Abdul-Malik al-Houthi, der Anführer der Ansar Allah-Bewegung im Jemen, äußerte sich in einer kürzlich gehaltenen Rede besorgt über die vermeintlichen Bestrebungen Israels, eine Präsenz in Somaliland aufzubauen. Er bezeichnete diese Schritte als Teil einer Strategie, die darauf abzielt, den Einfluss Israels im Golf von Aden und der strategisch wichtigen Straße von Bab al-Mandab zu erweitern.
Al-Houthi betonte, dass die Houthi-Bewegung auf jede Form von israelischer Expansion in der Region reagieren werde.
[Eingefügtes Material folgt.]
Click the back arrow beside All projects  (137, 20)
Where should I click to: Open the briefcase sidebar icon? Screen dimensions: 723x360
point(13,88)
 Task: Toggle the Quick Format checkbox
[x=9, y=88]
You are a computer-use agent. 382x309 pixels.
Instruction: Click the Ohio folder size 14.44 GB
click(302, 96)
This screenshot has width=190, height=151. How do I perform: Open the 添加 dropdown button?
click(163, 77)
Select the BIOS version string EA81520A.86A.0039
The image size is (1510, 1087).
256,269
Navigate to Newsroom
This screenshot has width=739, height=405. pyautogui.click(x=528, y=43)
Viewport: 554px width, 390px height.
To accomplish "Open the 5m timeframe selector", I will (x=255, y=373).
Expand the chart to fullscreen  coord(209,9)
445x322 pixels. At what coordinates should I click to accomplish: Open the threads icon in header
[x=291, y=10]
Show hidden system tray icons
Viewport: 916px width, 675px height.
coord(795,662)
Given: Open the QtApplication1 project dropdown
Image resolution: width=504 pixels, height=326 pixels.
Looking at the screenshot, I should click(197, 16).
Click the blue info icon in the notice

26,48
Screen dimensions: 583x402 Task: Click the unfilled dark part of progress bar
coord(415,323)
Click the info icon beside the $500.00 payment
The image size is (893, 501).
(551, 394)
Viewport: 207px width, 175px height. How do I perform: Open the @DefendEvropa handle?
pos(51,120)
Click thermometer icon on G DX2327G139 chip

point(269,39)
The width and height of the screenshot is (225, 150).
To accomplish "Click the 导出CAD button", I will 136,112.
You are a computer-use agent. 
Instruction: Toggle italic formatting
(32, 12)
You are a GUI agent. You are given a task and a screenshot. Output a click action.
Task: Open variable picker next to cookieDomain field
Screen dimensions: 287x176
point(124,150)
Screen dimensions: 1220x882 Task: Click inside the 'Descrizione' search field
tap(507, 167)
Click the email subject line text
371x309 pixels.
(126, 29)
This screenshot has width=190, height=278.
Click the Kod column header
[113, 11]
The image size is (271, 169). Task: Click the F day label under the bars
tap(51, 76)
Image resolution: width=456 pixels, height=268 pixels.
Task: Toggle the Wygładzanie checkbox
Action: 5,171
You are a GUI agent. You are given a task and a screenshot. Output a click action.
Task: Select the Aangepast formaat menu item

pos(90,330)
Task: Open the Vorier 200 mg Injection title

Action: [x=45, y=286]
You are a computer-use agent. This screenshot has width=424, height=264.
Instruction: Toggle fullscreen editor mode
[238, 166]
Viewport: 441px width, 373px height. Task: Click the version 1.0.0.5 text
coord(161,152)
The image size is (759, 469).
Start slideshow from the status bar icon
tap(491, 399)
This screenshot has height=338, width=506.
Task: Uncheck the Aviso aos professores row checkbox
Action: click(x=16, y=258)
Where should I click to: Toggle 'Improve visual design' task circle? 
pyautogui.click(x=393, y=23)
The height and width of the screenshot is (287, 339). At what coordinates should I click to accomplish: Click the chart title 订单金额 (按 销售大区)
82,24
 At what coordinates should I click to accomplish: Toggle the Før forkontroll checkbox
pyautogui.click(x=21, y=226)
Diese Äußerungen kommen zu einem Zeitpunkt, an dem die geopolitischen Spannungen im Nahen Osten zunehmen und die Houthi-Bewegung weiterhin eine zentrale Rolle im jemenitischen Konflikt spielt.
Die Warnungen al-Houthis könnten auch im Zusammenhang mit den jüngsten diplomatischen Entwicklungen in der Region stehen, da viele Länder, darunter auch einige arabische Staaten, ihre Beziehungen zu Israel normalisieren. Dies hat zu einer erhöhten Besorgnis bei den Anführern der Houthi-Bewegung geführt, die sich als Verteidiger gegen ausländische Interventionen sehen.